◆ Фрагмент текста:
Извлекает rootfs.sfs например в /mnt/root отмонтирует раздел с образом rootfs.sfs

Далее mkdir -p /newroot && mount -t tmpfs tmpfs /newroot

Затем mount -o bind /mnt/root /newroot

Все корень в tmpfs

Осталось выполнить exec switch_root /newroot /sbin/init

Вот тут и начинаются чудеса busybox-кий switch_root выкидывает в хелп (strace не помог)

Debian-кий говорит, что-то вроде --> Too many levels of symbolic links

Распаковал дефолтный Debian-ский initramfs, там утилиты switch_root вообще нет, зато присутствует run-init 

Попробовал так --> 

Скопировал корень на реальный раздел

Примонтировал данный раздел в /root 

Выполнил exec run-init /root /sbin/init 3 </root/dev/console >/root/dev/console

Команда отработала - все загрузилось как нада

Затем попробовал извлек rootfs.sfs в /mnt/root

Далее mkdir -p /newroot && mount -t tmpfs tmpfs /newroot

Затем mount -o bind /mnt/root /newroot

Выполняю exec run-init /newroot /sbin/init 3 </newroot/dev/console >/newroot/dev/console

Говорит --> run-init current directory on the same filesystem as the root error 0

Не придумаю как обойти эту засаду

А хотелось бы именно tmpfs

Есть идеи???

(Выдержка из набора данных)
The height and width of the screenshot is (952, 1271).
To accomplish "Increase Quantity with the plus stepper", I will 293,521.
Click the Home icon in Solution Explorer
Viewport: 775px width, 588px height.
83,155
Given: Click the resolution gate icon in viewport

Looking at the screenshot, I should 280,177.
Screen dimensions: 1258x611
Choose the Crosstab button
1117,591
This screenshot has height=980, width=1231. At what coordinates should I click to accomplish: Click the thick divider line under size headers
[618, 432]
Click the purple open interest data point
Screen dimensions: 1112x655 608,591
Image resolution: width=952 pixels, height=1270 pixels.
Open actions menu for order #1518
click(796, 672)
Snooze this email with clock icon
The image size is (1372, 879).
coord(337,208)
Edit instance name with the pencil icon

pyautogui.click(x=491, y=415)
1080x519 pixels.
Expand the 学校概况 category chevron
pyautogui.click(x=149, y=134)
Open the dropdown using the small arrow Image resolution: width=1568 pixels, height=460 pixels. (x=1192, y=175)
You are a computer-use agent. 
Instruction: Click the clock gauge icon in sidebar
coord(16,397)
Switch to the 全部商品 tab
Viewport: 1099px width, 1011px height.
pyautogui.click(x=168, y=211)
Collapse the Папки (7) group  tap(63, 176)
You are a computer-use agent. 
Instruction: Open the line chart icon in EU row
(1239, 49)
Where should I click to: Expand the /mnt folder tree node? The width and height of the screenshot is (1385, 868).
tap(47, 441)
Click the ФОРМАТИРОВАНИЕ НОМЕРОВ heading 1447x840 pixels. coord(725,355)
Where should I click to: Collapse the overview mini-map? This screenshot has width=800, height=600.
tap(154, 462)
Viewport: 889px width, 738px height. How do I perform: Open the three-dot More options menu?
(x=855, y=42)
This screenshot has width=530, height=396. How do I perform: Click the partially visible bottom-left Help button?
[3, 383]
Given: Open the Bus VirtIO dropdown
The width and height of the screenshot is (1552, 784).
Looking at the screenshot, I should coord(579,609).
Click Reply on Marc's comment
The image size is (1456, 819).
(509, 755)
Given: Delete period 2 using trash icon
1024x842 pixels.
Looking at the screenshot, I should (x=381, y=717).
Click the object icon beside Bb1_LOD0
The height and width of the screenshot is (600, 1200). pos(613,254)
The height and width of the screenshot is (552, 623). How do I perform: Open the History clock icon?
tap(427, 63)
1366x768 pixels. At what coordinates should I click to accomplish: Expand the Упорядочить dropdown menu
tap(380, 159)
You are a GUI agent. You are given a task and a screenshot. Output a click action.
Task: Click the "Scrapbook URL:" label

◆ Задание: Перепишите часть отрывка, начиная со слов «Все корень в» и заканчивая словами «(strace не помог)», переименовав «switch_root» в «pivot_root».

◆ Ответ:
Все корень в tmpfs

Осталось выполнить exec pivot_root /newroot /sbin/init

Вот тут и начинаются чудеса busybox-кий pivot_root выкидывает в хелп (strace не помог)